According to Koble, Toyota has been deep into hydrogen for years, having begun its research into applications of the technology more than two decades ago. Its first effort in the technology, the Mirai, is still on the market. Yet, you won’t see too many around because they are only available in limited geographies. For example, in the US they can only be purchased in California. Koble says that Toyota sold just under 2,000 Mirais last year.

All in all, according to data compiled by, sales of hydrogen vehicles in the first five months of 2018 in the US market totaled 1,288. That was a robust 53% higher on a year-over-year basis. The Mirai is, relatively speaking, the most popular model but Honda’s Clarity isn’t far behind, with Hyundai’s Tucson a more distant number three.

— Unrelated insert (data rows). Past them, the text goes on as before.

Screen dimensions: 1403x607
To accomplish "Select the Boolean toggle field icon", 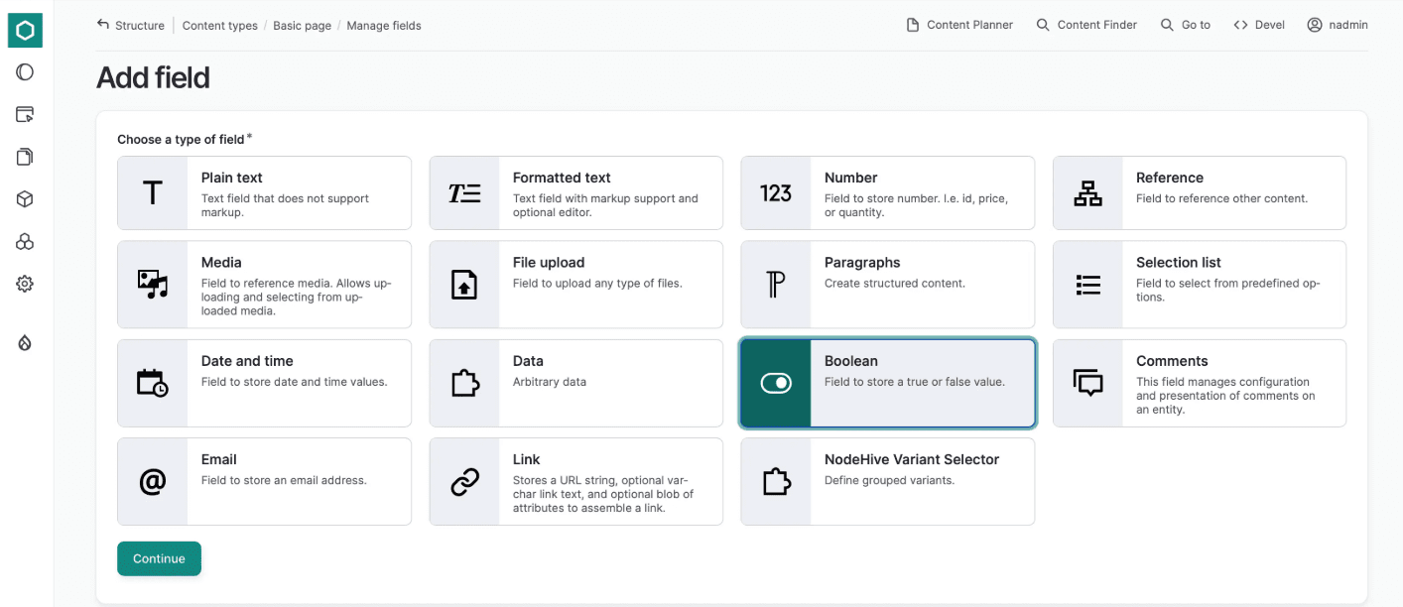I will pyautogui.click(x=776, y=383).
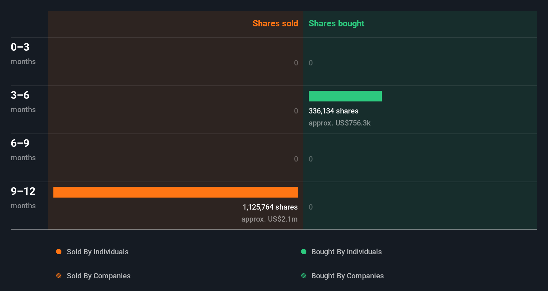Toggle the Sold By Individuals legend label
Image resolution: width=548 pixels, height=291 pixels.
click(97, 252)
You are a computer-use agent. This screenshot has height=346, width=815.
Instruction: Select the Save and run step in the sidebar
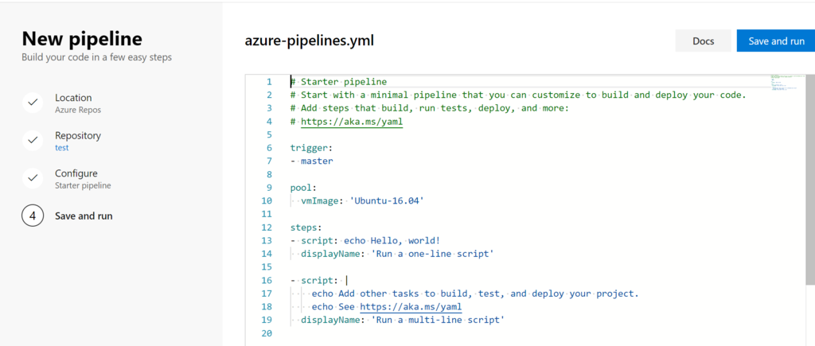84,216
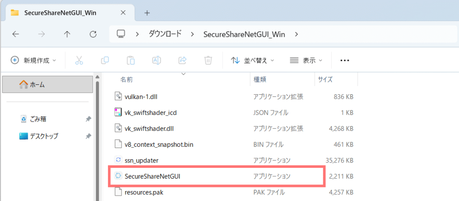Screen dimensions: 459x201
Task: Open the 新規作成 dropdown
Action: (x=34, y=60)
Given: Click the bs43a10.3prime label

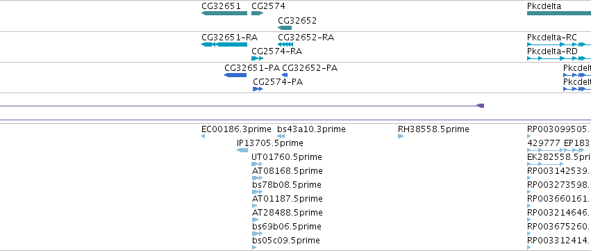Looking at the screenshot, I should 311,129.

The figures are much higher for EVs and plug-in hybrids. Of the two, pure EVs have the lead, with nearly 52,000 of them being sold in the January-May 2018 period – a 46% improvement. By the way, it’s important to note this includes cars from Toyota, which is also deeply involved in this segment. Both EVs and hybrids have numerous advantages over hydrogen. To name but two, they’re manufactured by nearly every significant automaker and, at this point, they’re far cheaper than hydrogen models. What also helps is the public-sector push from certain countries hoping to wean their populace off gasoline and diesel. One prominent example is mighty China, which has put the development of EVs and autonomous technology high on the priority list in its recent Made in China 2025 policy initiative. Considering that with China owns the vast bulk of the world’s essential ingredients to manufacture lithium-ion batteries, this hardly comes as a surprise.

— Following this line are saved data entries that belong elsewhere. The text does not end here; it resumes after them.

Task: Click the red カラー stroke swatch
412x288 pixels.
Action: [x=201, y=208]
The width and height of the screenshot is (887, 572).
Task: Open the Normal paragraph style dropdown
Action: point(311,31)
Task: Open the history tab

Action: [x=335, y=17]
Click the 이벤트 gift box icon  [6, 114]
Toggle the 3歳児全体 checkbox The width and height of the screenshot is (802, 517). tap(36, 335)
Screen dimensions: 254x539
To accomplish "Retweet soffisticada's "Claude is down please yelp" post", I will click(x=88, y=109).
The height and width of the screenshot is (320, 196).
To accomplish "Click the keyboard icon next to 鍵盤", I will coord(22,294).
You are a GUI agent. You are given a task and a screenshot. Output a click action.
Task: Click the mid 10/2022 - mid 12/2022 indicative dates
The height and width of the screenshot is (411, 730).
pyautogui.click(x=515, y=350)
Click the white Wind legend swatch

However, if we zoom out we see that alternative-fuel vehicles still comprise a tiny percentage of the metal leaving the showroom. All told, the January-May sales figures for hydrogen cars, hybrids, and EVs combined amounted to barely over 1% of overall US auto sales. This doesn’t excite Robert Pearlstein, vice-president of global business development at tech research concern SRI International. He says that EVs, “are the subject of increased investment by a wide range of large companies, governments, universities and start-ups but vehicle consumers, in the main, will take time”. “I think EVs have the potential to achieve higher penetration in some markets and use cases as costs come down,” he adds. “The most compelling tipping point is their role in vehicle sharing fleets, for which they are well suited.”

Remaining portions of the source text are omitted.